Assembly Bill No. 387–Committee on Judiciary

 

CHAPTER 253

 

[Approved: June 3, 2025]

 

AN ACT relating to guardianship; revising provisions relating to service of certain notices, petitions and citations relating to guardianships of minors; revising provisions relating to the appointment, modification, removal or termination of guardianships of minors; revising provisions relating to the powers and duties of guardians of minors; revising provisions relating to the management of the estates, property and other assets of protected minors; and providing other matters properly relating thereto.
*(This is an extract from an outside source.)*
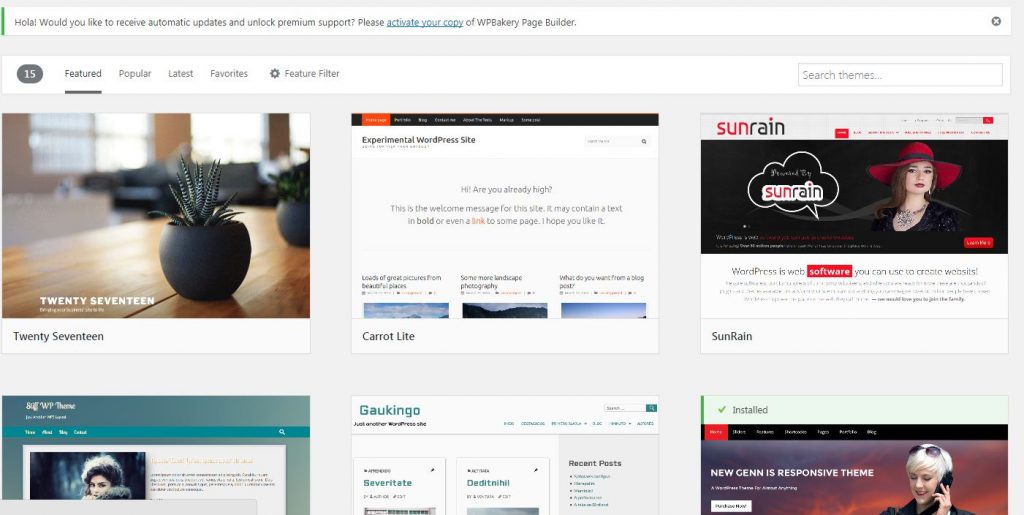Open the Favorites tab
The height and width of the screenshot is (515, 1024).
pos(229,74)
Legislative Counsel’s Digest:

      Existing law establishes procedures relating to the appointment of guardians of minors and prescribes the powers and duties of the guardians. (Chapter 159A of NRS) Specifically, existing law requires a notice of a petition in a guardianship proceeding for a minor, the petition and a citation relating to the time and place of the hearing on the petition to be served on certain persons. (NRS 159A.034, 159A.047, 159A.0475) Sections 3, 8 and 9 of this bill make various changes related to the persons who are required to be served with the notice, petition or citation.

      Existing law prescribes the method of service related to certain petitions and citations required to be served in guardianship proceedings for minors. (NRS 159A.034, 159A.0475, 159A.052, 159A.053) Sections 3, 9, 13 and 14 of this bill make various changes related to the method of service.

      Existing law requires a petition for the appointment of a guardian for a minor to include certain information. (NRS 159A.044) Similarly, existing law sets forth the information that must be contained in a petition for the appointment of a temporary guardian of a minor. (NRS 159A.053) Sections 4 and 14 of this bill revise the information that is required to be contained in the petition for the appointment of a guardian and a petition for the appointment of a temporary guardian, respectively.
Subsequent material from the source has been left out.